Lockdown can be mentally challenging for anyone. Photo / 123RF
OPINION:
This lockdown is mentally very tough.
I'm writing from the privileged position of a warm dry, relatively uncrowded home, with more than enough food and booze to hand.
And it's still tough.
Something about the sense of purgatory, the uncertainty, the inability to project forward with regards to majorlife plans, or even medium-term social plans, creates anxiety.
Looking around the world for alternative topics isn't much fun.
It lands us in places like China, where the recent crackdown on billionaires, celebrities and the online habits of teenagers points to another worrying step on the road to totalitarianism.
Or America, where culture wars continue to rage, threatening to tear apart what little unity is left in the United States.
Or with wild weather events and climate change which looks to be coming at us fast - with no respect for the pandemic troubles we're mired in.
So I'm sticking with Covid.
In a two-fingered salute to the darkest recesses of my brain, I'm continuing to look for the nuggets of positivity.
Locally, community case numbers have been encouraging.
It's too early to be counting chickens, I reckon. I've spent too many years watching the Black Caps to celebrate early.
I was daring to hope on Thursday, then we were hit with the mystery Middlemore Hospital case.
However, that case it pans out (it's still a mystery case at the time of writing) is just another reminder that Delta can tip hope on its head with alarming speed.
I was heartened, though, to see Sydney-based Capital Economics changing its stance (back) to an expectation that the Reserve Bank will hike rates interest rates in October.
The economic research firm initially took a gloomy view of New Zealand's Delta elimination prospects - picking things to pan out the way they have in Sydney and Victoria.
On that basis, they pushed their expectations for rate hikes to May next year.
I was actually quite happy with that grim forecast because, despite being more pessimistic than most, the numbers for our economic performance were still far from apocalyptic.
But on the basis of last week's progress towards elimination, they have shifted that rate hike pick back to October - where most local economists still see it.

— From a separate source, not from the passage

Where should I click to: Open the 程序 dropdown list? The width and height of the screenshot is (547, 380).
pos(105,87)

I like these takes from Sydney because, as much as I rate our local economists, I know just how little Australians care for Kiwi politics and how little emotionally they have tied to our fortunes.
The Capital Economics' team also crunched some of the data from the first few weeks of lockdown.

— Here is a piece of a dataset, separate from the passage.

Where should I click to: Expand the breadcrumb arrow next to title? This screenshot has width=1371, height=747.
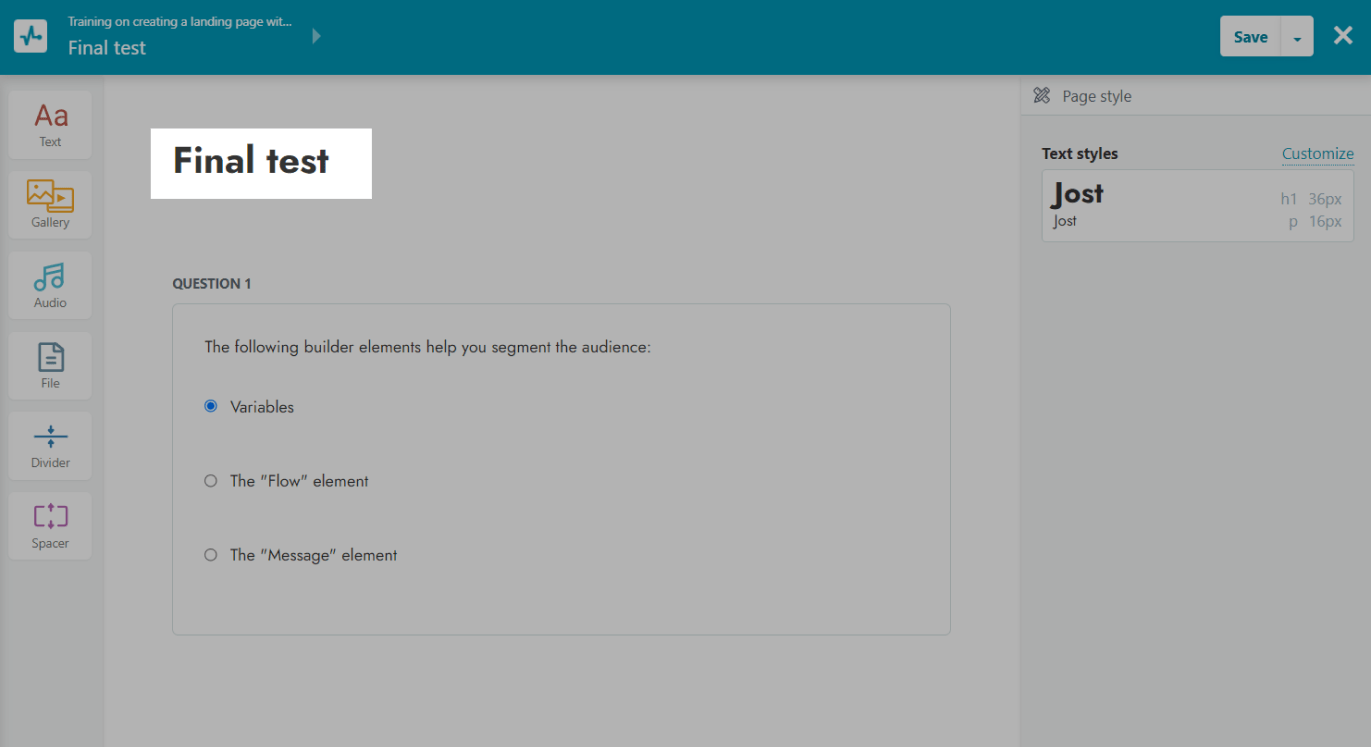point(317,36)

That's been pretty heartening too.
They note that card spending didn't crash as sharply in level 4 as it did in 2020.
They see activity picking up quickly around parts of the country that have moved out of level 4.
On Thursday, we'll get to see second-quarter GDP numbers that will likely show off New Zealand's remarkable economic rebound from the lockdowns of 2020.
ANZ economists are picking 1.2 per cent growth for the quarter. That translates to a crazy 16.2 per cent growth for the year - coming off the low-point of last year's slump, of course.
But it would equate to a very solid annual average growth rate of 4.2 per cent.
These figures are in the rearview mirror now and so, to some extent, matter little now as we battle Delta.
If nothing else, though, they'll be a timely reminder of what we have achieved and therefore what we can achieve again.
So despite my mindset, New Zealand's positive economic outlook still holds, at least as far as getting us back to where we were through most of the past 12 months.
Then what?
Like a very unenjoyable video game, beating the short-term gloom in my brain just gets me to the next, more difficult, level.
I start worrying about longer-term pandemic woes.
That's where science and the ongoing vaccine development continues to provide me with hope.
There are, according to the New York Times, just eight vaccines officially approved for use.
But there are 102 vaccines currently in development.
In terms of any normal vaccine development process, we are still in the very early stages.
This bodes well for both the improved efficacy of vaccines in fighting new variants and for the eventual abundance of vaccines needed to protect poorer nations and stop Covid mutating.
The most depressing bit in the vaccine outlook remains the hesitancy of some people to take them.
This is especially acute in the US, where the vaccine is abundant but vaccination rates have stalled at less than 65 per cent of the population (12+).
There is good cause to be more hopeful about New Zealand's vaccination rates.
I'm confident that scientists will continue to make progress and New Zealand, thankfully, will follow the science.
My last line of defence against lockdown despair is an unshakeable belief that humans will win this fight.
No one's going to blow a trumpet. There won't be a VE-Day.
Covid will fade into the background until one day it will occur to us that it hasn't been in the news for a while.